À 103 ans, Edgar Morin n’en finit pas de s’émouvoir du monde et de la vie. Pourquoi sommes-nous en vie ? Et pourquoi nous faut-il partir ? Ces questions élémentaires n’ont jamais quitté le penseur, et elles continuent d’animer en lui une intense curiosité dont témoigne cet extrait.

Extrait de Encore un moment…, Denoël, 2023.

« Comment exprimer ce sentiment d’étonnement, de joie et de tristesse qui m’envahit quand je suis à regarder la nature, les arbres, le ciel ? Et quand, en ce moment même, un petit oiseau dont j’ignore l’espèce, plus petit et plus élégant qu’un pigeon, avec un col mince et svelte, légèrement dandinant, picore et trottine sur le gazon ?

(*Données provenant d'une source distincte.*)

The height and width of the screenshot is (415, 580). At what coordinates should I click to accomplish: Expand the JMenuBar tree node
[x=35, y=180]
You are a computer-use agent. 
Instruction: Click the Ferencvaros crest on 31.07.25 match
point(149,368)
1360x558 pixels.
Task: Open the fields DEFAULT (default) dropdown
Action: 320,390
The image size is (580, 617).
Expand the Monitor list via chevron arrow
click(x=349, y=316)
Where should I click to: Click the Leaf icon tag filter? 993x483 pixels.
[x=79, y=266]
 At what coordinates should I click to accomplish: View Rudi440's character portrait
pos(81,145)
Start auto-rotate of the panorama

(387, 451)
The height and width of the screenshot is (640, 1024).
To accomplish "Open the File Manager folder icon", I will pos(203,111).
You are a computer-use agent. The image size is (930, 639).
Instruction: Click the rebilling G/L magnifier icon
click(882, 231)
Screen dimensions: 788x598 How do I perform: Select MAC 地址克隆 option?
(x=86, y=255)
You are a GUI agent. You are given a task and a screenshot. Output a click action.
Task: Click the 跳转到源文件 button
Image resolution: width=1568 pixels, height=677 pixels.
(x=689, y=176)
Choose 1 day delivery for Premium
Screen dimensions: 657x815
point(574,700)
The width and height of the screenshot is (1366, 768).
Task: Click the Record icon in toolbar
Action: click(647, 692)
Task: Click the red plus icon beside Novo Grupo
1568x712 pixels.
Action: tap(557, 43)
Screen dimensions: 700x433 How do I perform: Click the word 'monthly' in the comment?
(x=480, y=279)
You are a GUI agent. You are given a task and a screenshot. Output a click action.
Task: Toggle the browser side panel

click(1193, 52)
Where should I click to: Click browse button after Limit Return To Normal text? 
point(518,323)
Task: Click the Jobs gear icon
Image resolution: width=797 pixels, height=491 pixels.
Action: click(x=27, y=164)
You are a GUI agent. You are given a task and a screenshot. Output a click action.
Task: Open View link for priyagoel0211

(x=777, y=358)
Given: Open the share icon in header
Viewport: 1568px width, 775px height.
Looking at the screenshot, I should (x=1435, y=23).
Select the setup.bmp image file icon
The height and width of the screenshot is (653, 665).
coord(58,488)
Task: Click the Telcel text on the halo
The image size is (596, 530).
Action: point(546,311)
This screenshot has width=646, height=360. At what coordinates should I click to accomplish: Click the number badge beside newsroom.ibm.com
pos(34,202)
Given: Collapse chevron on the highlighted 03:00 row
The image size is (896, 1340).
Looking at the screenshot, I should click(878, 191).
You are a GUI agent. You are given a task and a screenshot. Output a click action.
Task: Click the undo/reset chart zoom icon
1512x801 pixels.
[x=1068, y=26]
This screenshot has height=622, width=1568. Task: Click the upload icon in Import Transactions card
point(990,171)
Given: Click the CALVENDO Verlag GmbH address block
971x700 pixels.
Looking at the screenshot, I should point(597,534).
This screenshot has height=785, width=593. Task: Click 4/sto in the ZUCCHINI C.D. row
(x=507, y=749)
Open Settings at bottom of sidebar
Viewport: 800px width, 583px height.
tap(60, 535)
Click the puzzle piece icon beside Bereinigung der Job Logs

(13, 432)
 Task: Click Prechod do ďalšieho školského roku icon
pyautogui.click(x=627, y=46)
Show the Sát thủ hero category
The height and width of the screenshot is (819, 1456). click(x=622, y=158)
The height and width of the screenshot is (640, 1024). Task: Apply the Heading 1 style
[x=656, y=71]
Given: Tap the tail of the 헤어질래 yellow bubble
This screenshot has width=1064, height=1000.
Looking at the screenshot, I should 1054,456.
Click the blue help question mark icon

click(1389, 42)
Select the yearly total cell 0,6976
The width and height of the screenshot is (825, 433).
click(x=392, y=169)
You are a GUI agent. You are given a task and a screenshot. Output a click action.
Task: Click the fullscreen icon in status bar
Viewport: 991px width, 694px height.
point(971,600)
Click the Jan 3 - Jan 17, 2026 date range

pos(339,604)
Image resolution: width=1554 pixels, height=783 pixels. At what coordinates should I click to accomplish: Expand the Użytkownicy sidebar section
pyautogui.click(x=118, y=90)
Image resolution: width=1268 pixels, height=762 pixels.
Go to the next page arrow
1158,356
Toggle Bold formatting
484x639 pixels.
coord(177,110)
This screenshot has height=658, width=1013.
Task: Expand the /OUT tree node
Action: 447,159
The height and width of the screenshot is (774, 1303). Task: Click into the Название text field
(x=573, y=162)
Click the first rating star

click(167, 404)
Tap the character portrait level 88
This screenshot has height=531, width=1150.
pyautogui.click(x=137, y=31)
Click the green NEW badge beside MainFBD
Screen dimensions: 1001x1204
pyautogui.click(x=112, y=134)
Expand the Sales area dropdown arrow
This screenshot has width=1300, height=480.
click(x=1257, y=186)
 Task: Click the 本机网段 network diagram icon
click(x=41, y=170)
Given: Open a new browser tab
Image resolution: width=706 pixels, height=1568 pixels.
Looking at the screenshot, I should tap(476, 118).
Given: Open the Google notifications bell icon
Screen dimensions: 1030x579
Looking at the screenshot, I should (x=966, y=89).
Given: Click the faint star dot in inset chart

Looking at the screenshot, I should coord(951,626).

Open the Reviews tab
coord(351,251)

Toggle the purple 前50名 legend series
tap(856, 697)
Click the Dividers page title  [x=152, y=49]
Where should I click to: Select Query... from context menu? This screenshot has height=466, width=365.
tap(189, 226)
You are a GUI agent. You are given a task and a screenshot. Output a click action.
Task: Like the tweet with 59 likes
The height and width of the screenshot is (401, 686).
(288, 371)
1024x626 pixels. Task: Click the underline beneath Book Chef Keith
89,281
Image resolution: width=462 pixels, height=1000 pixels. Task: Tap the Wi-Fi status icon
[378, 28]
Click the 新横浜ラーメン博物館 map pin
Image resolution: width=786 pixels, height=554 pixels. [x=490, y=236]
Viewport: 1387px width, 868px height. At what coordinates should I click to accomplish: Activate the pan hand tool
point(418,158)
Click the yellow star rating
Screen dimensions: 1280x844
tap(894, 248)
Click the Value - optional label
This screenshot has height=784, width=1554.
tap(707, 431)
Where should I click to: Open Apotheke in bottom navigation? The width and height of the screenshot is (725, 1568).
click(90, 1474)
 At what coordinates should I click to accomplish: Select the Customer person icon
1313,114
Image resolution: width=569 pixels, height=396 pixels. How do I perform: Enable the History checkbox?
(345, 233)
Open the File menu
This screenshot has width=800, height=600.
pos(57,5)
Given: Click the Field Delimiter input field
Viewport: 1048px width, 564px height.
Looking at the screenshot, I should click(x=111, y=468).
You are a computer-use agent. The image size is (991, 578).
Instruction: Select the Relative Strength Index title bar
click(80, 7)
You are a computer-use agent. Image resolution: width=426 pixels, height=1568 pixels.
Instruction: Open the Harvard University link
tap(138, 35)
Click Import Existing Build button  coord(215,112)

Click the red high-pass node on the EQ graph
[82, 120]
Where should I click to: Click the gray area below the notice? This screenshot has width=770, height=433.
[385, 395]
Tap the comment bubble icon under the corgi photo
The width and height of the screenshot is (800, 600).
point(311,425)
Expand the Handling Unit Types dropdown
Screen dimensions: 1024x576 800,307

Étonnement de vivre : pas seulement d’être encore en vie à cent un ans, mais tout simplement d’être un vivant au sein de la vie dont je jouis en même temps que l’oiseau, l’olivier proche, les palmiers plus lointains, les milliers de brins d’herbe de la pelouse, tous et chacun, dont moi, faisant leur métier de vivre.
Pourquoi cette prolifération, cette créativité, présente jusque dans la plus petite feuille, minuscule usine à chlorophylle captant l’énergie du soleil ?
Et derrière cet étonnement devant la vie, l’étonnement d’être en vie, moi, pas seulement parce que je suis né par la chance d’un véloce spermatozoïde pénétrant dans l’ovule de ma mère, pas seulement parce que j’ai résisté aux pratiques abortives que lui dictait sa lésion au cœur, pas seulement parce que je suis né étranglé par le cordon ombilical, mais simplement parce que je suis vivant parmi les vivants, et plus encore parce que je suis sur Terre. Et la vie sur Terre m’étonne d’une autre façon depuis que j’ai la conscience de sa fabuleuse écoorganisation, à travers antagonismes et solidarités, prédations et symbioses. Cette écoorganisation s’est constituée entre la nature vivante et la nature physique des sols, des eaux, des monts, des vallées.
Mystère de l’organisation de l’Univers qui relie et associe des éléments livrés aux agitations et aux désordres, et produit ainsi des atomes, des molécules, des astres et des systèmes solaires. Sur la troisième planète de notre Soleil s’est produite la merveille d’une extraordinaire auto-éco-organisation née de rencontres entre des constituants moléculaires divers, purement physico-chimiques, d’où ont émergé les qualités propres à ce qu’on nomme la vie : la cognition, l’autoreproduction, l’autoréparation, la mobilité, l’assimilation continue d’énergies extérieures pour lutter sans cesse contre la dégradation et la mort. Et le plus étonnant est que l’on s’étonne si peu de vivre.